Anyone have recent experience with AHCCCS/APIPA insurance?
Hello, I am new to posting, but have been lurking for 3-4 years and I am ready to take the plunge. I am nearing the big 3-0 and am the mother of 2 wonderful kiddos that deserve to have a mommy that can actually LIVE life with them rather than watch it pass by. If anyone has any recent experience dealing with approval/denial through AHCCCS/APIPA, please post your experience or a link to it. Also, does anyone have any opinions on which type of surgery is "better"? I am trying to decide between Lap Gastric Bypass and Adjustable Lap Band. Thanks in advance!
M
I'm pretty sure no insurance companies, including AHCCCS, cover lap band. I have a friend who is attempting to get Mercy Care to pay for the surgery right now. They put a lot of barriers in your way, but from what I've heard, you just have to be persistent and they eventually will pay. If you're lucky, your youth will pay off in giving you that time to get through the beaurocratic hoops. Be sure and keep a journal of all your doctors' appointments and what was done and said as regards the surgery. If any issues come up in the future, that gives you ammunition in a dispute. Be prepared to go to war with the system and you will surely get there sooner or later. Good luck. - Stephanie J
Welcome aBOARD, MT! Glad you posted.
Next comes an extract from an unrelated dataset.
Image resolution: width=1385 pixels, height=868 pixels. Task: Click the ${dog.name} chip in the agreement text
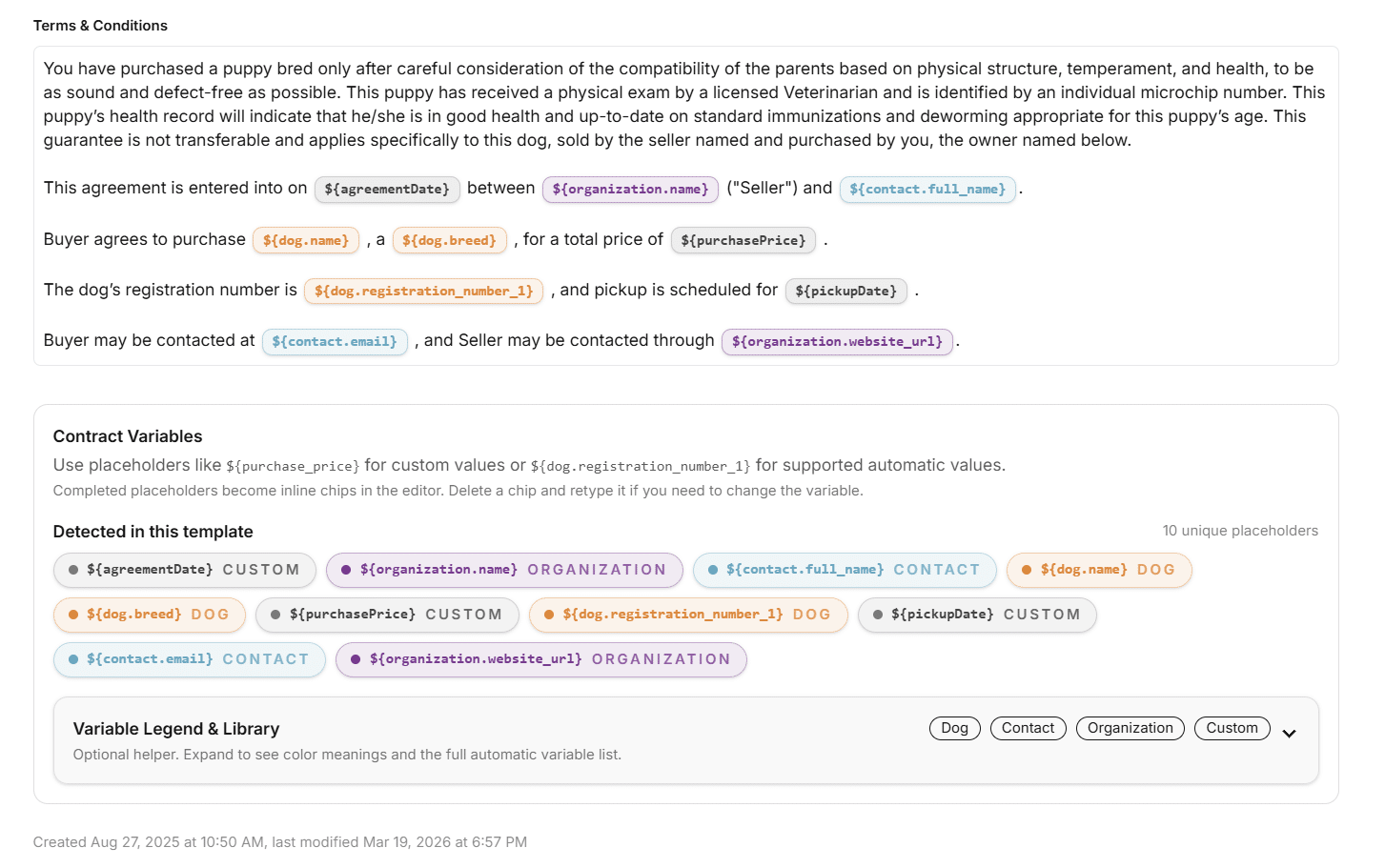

Personally, I feel that gastric bypass is more effective long-term if you are 100+ lbs overweight. Most insurance companies do not cover lap-band, and I know APIPA has strict guidelines. I urge you to contact APIPA and find out what your coverage is for weight loss surgery. They can send you a website link or a page or two of policy that details what you need to provide them (basically you provide the surgeon and the surgeon provides it to APIPA). I have Aetna, but even with Aetna there is so much red tape and hoops I have to go through. Ugh! So don't get discouraged! post here often for support and help. We are here for you!
God Bless,
Trisha in Phoenix
I appreciate your replies! I actually tried to contact APIPA about it (2 different times hoping I would get a straight answer) and they told me that they don't have a list of guidelines they use (which I know isn't true) and I would need to see my Doctor to answer any other questions. Makes one's head spin to have to go through all the red tape to even get answers let alone approval. Another thing I forgot about it the fact that come August I will be on Medicare also, so I wonder how all that would play out when it comes to approval. I already know I am physically eligible due to my weight (305lbs, 5'7") and history of heart disease and diabetes in my family, as well as elevated cholesterol in myself...it's just so overwhelming to think of all that needs to get done just to have the surgery. I guess I really can't complain though- time will pass and be wasted regardless of whether I am attempting to get approved or not...did that make sense? In the back of my mind I guess I still hope I can lose it on my own, as I have lost nearly 50 pounds since July after my dad suffered a heart attack (and he was at a healthy weight!)...but it is just seeming like an endless and overwhelming task.
Ok- I think I have ran on long enoguh. Thanks again for the advice!